I was eleven years old the year my mother’s younger sister, our Aunt Dote, graduated from college. As a World War II veteran, she took advantage of the GI Bill and, while working full time, completed her degree in six years. She graduated second in her class, and my younger sister and I got to see her receive her diploma. It may just be a coincidence, but my sister and I are the only people in our entire extended family that eventually went to college and graduated. And yes, we did it part time and not at the traditional college age.
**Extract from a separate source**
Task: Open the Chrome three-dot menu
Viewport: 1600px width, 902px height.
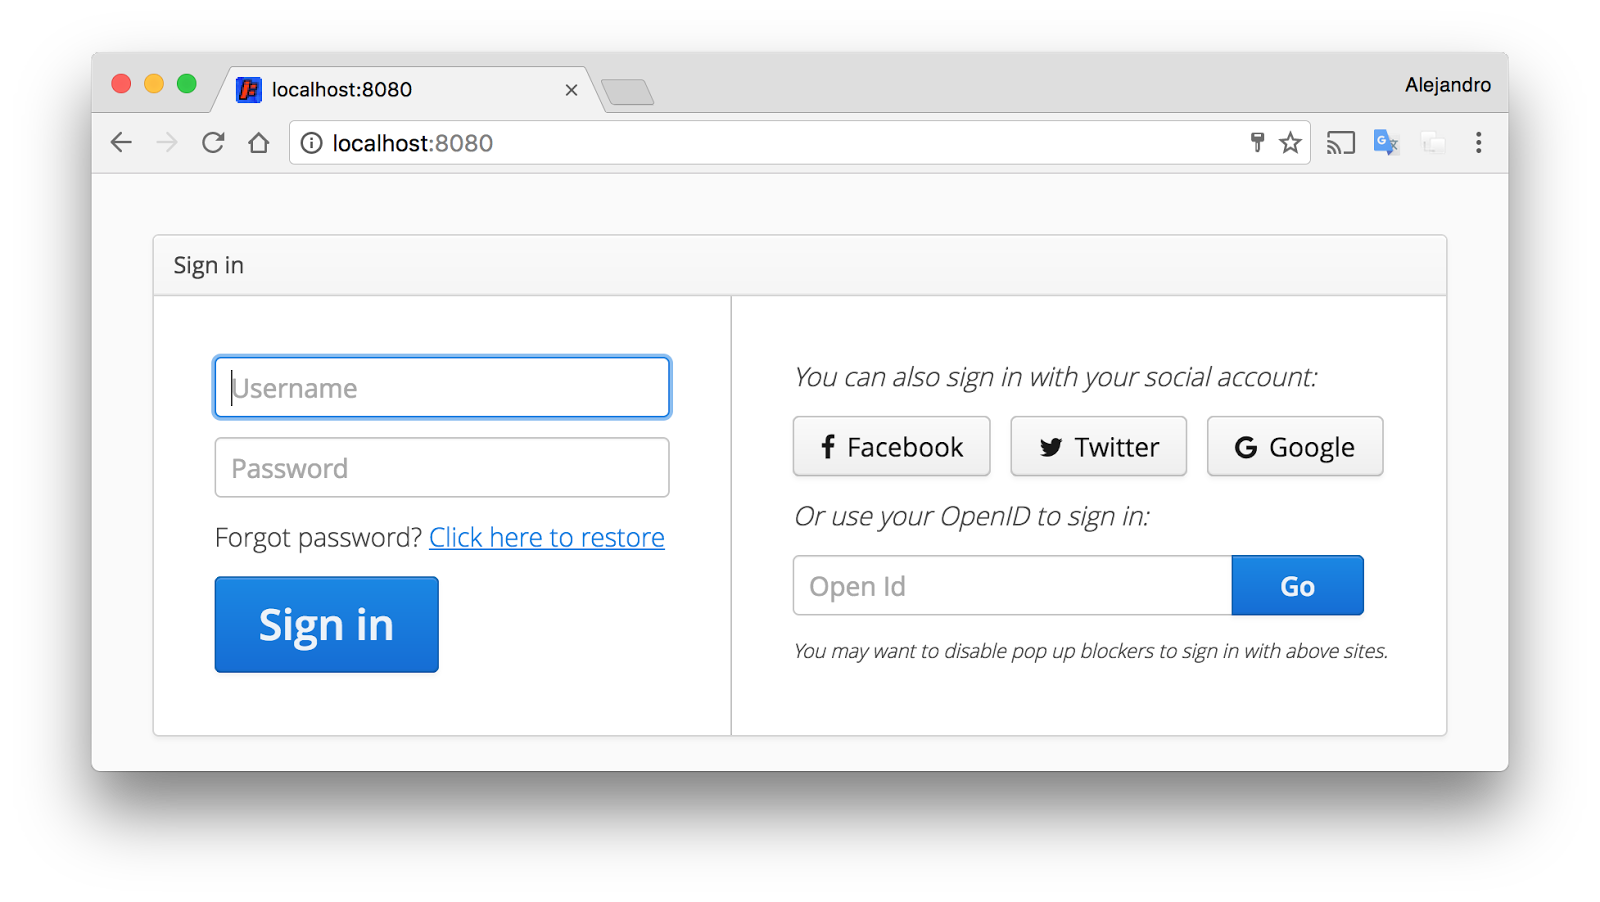Action: 1478,143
After her graduation, Aunt Dote purchased a class ring, which, in addition to the year of her graduation, contained a ruby in the center of the University of Detroit emblem. The ruby was Aunt Dote’s birthstone, as it was also mine, as we were both born in July. For a while Aunt Dote sported two ruby rings, one on each hand, since she had already had a birthstone ring, a gold band with a row of three rubies.
One day when Aunt Dote and I were admiring them both, she surprised me by saying, “Nobody needs two ruby rings. I’ve decided to give this one to you.” I was delighted, even after she added a condition to the gift. “You can have this until you get your diamond engagement ring. Then you’ll need to give it back to me.”
At eleven years old, the idea of a future engagement ring seemed so far into the future as to be an unreal fantasy. But I agreed to this condition and wore the ring gratefully during my growing up years. Then, a decade or so later, when I accepted a diamond ring from my fiancé, I give the ring back to my aunt without her having to remind me of our agreement.
Neither of us could know then that ten years later, my diamond ring would be stolen, most probably by a fellow cast member in a theater production, or that thirty years later, she would receive her own diamond ring, given to her by my father when they married, several years after my mother died.
I did think about asking her if I could have the ruby ring back, but such a question didn’t seem to fit the festivities at the time. And when she died at 90 years old, I wondered whatever happened to it as it wasn’t on the list of her possessions. But most every day, when I look at the ring I’ve been wearing for the past 23 years, a ruby surrounded with tiny diamonds, I remember her and all those other rings.